GOAL: Rewrite the records below as a numbered list, leaving out blank lines and the pictures.

+ + +

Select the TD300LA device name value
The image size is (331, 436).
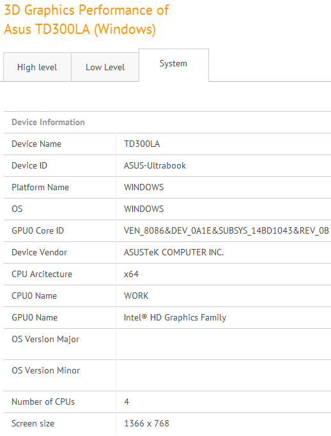point(142,144)
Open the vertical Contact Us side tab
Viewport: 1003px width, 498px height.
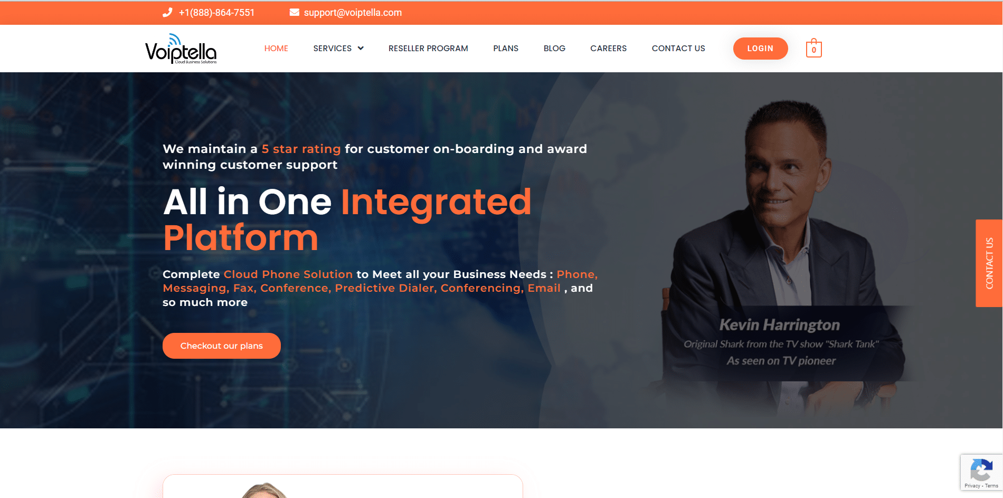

+ + +

EXERCISE RESULT:
1. Select the TD300LA device name value
2. The image size is (331, 436).
3. point(142,144)
4. Open the vertical Contact Us side tab
5. Viewport: 1003px width, 498px height.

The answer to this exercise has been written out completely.